Assignment:
Reproduce, with no changes, the line where "Task: Switch to the Apps tab" appears and every subsequent line of the listing, the last one included.

Supplied material:
---+---

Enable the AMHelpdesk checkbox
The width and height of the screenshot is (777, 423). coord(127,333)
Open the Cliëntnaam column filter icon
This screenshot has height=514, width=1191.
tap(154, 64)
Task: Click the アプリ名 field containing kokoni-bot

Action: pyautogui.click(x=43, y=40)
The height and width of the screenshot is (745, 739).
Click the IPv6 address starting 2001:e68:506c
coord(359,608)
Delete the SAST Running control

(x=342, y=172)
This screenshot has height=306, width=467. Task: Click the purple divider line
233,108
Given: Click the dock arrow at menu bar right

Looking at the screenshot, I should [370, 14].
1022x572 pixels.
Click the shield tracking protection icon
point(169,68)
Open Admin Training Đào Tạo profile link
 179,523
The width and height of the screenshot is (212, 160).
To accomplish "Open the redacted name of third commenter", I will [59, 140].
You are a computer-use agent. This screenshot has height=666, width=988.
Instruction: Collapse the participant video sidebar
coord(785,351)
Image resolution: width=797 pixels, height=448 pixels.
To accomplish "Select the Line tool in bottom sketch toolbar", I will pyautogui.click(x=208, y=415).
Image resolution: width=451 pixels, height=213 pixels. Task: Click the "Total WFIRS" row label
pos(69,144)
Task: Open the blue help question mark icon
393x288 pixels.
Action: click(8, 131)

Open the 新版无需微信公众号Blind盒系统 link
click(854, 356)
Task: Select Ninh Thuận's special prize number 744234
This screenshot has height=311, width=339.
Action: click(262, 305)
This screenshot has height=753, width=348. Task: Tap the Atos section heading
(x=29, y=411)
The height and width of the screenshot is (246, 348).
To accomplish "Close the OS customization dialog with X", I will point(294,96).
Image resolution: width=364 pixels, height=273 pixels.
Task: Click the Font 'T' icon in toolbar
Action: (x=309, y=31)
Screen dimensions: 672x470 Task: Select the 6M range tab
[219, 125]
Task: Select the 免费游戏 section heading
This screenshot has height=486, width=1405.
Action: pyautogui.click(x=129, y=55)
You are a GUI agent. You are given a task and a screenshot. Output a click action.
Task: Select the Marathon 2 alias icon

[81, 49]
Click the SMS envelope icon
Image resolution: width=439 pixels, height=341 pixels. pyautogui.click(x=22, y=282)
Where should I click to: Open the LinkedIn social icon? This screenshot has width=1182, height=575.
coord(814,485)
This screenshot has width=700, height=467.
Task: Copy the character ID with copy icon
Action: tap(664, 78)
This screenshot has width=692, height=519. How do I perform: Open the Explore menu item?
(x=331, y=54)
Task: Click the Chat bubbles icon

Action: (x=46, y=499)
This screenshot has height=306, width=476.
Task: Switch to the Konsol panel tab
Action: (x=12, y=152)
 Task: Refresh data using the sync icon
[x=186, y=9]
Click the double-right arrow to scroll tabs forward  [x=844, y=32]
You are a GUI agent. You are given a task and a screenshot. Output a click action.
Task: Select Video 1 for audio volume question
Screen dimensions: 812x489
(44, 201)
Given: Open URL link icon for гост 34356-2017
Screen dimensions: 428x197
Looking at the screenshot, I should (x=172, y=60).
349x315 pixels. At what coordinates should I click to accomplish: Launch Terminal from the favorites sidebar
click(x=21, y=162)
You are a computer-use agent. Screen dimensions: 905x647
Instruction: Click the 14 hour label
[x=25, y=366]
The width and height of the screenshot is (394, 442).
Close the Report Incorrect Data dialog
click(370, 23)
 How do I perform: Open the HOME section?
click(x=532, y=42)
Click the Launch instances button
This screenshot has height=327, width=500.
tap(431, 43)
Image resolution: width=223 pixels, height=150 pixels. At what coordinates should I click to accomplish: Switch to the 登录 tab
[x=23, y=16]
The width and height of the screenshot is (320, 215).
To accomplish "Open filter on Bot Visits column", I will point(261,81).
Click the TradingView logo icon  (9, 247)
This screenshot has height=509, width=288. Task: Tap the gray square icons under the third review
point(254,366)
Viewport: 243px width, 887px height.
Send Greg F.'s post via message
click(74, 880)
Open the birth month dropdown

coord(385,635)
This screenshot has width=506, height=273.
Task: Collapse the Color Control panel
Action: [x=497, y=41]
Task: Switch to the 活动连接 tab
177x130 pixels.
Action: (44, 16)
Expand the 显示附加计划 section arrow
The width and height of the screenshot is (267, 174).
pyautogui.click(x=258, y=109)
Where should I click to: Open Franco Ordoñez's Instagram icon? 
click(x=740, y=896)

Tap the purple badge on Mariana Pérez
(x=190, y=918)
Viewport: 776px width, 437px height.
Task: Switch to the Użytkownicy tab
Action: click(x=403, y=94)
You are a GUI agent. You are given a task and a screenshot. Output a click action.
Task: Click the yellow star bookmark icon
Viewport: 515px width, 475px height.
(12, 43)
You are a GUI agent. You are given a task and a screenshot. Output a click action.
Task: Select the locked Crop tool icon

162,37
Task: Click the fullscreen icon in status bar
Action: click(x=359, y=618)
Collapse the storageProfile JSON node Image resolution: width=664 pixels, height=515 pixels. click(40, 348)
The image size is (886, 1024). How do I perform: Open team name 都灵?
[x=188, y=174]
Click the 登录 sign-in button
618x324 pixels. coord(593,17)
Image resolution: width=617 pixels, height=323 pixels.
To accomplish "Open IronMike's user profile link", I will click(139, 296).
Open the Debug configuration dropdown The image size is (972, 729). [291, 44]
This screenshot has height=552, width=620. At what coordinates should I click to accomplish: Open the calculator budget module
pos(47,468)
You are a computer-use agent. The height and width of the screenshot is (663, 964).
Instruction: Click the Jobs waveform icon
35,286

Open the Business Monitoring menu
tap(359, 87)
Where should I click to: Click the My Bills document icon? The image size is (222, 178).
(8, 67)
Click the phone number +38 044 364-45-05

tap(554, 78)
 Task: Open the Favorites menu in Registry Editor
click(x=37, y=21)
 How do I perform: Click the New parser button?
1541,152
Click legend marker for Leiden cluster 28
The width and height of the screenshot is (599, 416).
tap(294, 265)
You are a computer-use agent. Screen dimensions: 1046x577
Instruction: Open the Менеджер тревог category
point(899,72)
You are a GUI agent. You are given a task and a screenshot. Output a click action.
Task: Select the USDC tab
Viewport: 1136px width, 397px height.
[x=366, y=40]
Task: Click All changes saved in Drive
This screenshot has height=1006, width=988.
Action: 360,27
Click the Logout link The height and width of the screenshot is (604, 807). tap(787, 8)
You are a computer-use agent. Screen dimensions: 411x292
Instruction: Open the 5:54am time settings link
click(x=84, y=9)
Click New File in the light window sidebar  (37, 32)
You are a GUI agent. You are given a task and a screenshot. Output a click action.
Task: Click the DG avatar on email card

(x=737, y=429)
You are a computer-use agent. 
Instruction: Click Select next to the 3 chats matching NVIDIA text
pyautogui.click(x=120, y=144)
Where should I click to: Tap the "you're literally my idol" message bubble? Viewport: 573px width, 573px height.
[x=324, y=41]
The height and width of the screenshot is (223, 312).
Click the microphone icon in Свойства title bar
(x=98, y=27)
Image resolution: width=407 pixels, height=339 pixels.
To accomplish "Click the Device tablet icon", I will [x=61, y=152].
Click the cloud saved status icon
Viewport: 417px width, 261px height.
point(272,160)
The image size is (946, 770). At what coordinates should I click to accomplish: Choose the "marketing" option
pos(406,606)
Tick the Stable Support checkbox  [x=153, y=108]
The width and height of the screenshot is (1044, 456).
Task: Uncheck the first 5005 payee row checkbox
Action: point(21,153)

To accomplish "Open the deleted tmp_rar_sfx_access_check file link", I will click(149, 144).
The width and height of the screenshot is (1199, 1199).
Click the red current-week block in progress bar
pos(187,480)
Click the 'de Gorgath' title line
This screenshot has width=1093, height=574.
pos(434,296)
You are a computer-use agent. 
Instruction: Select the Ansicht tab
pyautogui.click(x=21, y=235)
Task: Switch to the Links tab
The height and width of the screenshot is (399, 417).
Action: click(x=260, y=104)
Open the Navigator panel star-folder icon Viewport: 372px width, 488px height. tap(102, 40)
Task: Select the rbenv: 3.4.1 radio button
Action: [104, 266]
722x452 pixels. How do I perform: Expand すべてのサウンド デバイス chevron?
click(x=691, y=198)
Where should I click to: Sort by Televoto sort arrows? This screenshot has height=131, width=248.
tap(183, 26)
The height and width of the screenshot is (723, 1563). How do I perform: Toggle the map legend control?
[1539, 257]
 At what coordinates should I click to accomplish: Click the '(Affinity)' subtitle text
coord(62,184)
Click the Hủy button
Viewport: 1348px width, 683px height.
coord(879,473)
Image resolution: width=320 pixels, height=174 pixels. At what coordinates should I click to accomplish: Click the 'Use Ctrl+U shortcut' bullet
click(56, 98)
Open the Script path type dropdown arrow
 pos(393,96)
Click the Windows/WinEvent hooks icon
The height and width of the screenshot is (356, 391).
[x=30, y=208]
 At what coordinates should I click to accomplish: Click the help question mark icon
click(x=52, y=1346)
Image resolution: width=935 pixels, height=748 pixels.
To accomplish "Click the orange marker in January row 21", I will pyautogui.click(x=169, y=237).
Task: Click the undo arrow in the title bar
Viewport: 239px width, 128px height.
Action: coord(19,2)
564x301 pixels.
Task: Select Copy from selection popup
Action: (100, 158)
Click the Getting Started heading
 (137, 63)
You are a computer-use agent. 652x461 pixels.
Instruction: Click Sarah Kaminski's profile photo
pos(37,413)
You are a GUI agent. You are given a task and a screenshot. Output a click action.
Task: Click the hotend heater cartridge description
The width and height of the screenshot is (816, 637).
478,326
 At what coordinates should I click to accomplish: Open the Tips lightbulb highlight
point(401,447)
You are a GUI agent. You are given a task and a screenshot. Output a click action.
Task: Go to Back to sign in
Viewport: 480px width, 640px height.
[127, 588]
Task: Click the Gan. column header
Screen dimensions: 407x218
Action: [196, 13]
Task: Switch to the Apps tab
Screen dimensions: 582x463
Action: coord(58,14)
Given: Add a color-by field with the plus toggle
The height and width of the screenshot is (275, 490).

---+---

Written solution:
Task: Switch to the Apps tab
Screen dimensions: 582x463
Action: coord(58,14)
Given: Add a color-by field with the plus toggle
The height and width of the screenshot is (275, 490).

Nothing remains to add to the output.